Canadian Liver Foundation partners with Canadian Nuclear Isotope Council to improve diagnosis and treatment of liver cancer across Canada

The Canadian Liver Foundation (CLF) has joined the Canadian Nuclear Isotope Council (CNIC), which is a coalition of Canadian science, health care and nuclear sector organizations.

The CNIC’s mandate is to ensure that Canada remains a world leader in the production of medical and industrial radioisotopes by raising awareness and supporting long-term policies at the domestic and international levels. Other members of the Council include Bruce Power, Ontario Power Generation, the Canadian Association of Nuclear Medicine, BWXT, Dalhousie University, McMaster University and the University Health Network.

In 1969, the CLF was born out of the passion and concern of a committed group of business leaders and doctors who believed that liver disease needed a champion. Celebrating its 50th anniversary this year, the CLF was the first organization in the world established to promote liver health and reduce unnecessary death and suffering from liver disease.

With the help of volunteers, patients, families, researchers, doctors, donors and corporate supporters, the CLF remains committed to “bringing liver research to life” through research, education, patient support and advocacy.

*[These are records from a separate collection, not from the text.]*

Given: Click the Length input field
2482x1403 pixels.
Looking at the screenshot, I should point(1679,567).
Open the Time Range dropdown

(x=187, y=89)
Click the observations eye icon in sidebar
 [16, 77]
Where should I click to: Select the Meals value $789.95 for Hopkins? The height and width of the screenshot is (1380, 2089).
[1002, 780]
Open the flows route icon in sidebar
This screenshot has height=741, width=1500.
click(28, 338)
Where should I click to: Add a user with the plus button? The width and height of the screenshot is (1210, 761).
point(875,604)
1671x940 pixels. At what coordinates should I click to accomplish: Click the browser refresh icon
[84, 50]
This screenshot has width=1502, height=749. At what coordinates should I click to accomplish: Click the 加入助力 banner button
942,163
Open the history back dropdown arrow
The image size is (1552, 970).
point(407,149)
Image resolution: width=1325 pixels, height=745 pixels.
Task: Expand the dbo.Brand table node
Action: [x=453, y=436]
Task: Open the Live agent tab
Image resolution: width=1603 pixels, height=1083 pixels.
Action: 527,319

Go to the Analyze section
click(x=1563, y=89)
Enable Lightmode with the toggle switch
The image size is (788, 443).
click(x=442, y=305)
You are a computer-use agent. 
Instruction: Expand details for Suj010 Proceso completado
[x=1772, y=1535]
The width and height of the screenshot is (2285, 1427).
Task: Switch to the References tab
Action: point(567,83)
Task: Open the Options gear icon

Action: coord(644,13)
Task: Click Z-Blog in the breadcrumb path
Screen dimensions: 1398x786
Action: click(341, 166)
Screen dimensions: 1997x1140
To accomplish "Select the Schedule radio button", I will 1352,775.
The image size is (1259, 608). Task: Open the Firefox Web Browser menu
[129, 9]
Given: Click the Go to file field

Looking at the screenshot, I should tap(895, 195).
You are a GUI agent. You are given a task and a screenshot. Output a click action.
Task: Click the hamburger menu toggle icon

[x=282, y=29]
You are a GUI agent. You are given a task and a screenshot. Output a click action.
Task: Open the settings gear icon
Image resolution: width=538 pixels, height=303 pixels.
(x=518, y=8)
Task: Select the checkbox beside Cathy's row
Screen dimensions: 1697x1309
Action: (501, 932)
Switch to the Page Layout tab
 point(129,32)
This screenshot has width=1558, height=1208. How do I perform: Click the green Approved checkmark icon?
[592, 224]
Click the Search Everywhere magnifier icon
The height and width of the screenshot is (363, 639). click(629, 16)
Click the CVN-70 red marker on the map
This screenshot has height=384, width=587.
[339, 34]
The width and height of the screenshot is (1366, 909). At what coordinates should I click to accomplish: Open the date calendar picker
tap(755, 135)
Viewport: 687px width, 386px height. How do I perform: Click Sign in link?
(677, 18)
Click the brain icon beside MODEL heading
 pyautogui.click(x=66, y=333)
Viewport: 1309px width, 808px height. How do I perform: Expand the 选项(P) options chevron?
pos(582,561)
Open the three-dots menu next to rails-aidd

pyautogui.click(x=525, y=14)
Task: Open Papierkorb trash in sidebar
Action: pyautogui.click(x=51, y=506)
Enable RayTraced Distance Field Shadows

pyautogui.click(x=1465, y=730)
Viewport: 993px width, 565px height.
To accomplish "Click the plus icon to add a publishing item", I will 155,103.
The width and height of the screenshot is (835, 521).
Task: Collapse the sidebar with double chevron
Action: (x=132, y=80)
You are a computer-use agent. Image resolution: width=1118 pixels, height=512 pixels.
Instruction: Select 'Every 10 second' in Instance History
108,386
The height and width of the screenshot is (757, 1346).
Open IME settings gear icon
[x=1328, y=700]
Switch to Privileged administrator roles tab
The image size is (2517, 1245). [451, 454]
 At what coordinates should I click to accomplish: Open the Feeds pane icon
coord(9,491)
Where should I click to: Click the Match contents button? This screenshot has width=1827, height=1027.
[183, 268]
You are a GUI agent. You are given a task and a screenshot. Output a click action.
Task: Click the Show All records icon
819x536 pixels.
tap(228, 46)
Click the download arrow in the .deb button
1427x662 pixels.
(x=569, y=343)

“With over 100 different forms, liver disease is something that can affect children, women and men with severe and sometimes fatal consequences,” says Gary Fagan, President and CEO of the CLF. “One in four Canadians, or roughly nine-million people, may be affected by liver disease; unfortunately, many Canadians are unaware that they have liver disease until it’s too late. The liver often remains silent without showing any symptoms of damage as it courageously battles disease for years or even decades. However, if left undiagnosed and untreated, liver disease can progress to liver cancer, which is one of the fastest rising forms of cancer in Canada.”

“The CLF strives to improve prevention and quality of life for those living with liver disease by advocating for better screening, early diagnosis and access to treatment and patient care; we are very excited to join forces with the CNIC as it provides hope to those affected by liver disease, especially those with liver cancer, in the form of innovative treatments such as Transarterial Radioembolization (TARE).”

James Scongack, Chair of the CNIC, said the treatment can help to extend the lives of patients with inoperable tumours and improve their quality of life.

“Radioembolization is a minimally invasive procedure that combines embolization and radiation therapy to treat liver cancer,” Scongack explained. “Tiny glass or resin beads filled with the radioactive isotope

yttrium (Y-90) are placed inside the blood vessels that feed a tumour. This blocks the supply of blood to the cancer cells and delivers a high dose of radiation to the tumour while sparing normal tissue.

“We are committed to building on Canada’s leadership role in this area by supporting leading and innovative programs that are in the pursuit of isotope research and development. Canadian researchers and isotope producers are working together to bring innovative new therapies to the clinic, while Canadian scientists are working to bring innovative new cancer therapies from around the world back to Canada.”

The Council works to maintain Canada’s role as a leader in this field by encouraging innovation and investment in the radioisotope industry by industries and government.

The CNIC is focused on ensuring Canada continues to be a world leader in the production of life-saving isotopes by bringing awareness and supporting long-term policies at the domestic and international level, saving countless lives and supporting health-care innovation for decades to come.

About the Canadian Liver Foundation

Founded in 1969 by a group of doctors and business leaders concerned about the increasing incidence of liver disease, the Canadian Liver Foundation (CLF) was the first organization in the world devoted to providing support for research and education on the causes, diagnoses, prevention and treatment of all liver disease. Through its chapters across the country, the CLF strives to promote liver health, improve public awareness and understanding of liver disease, raise funds for research and provide support to individuals affected by liver disease.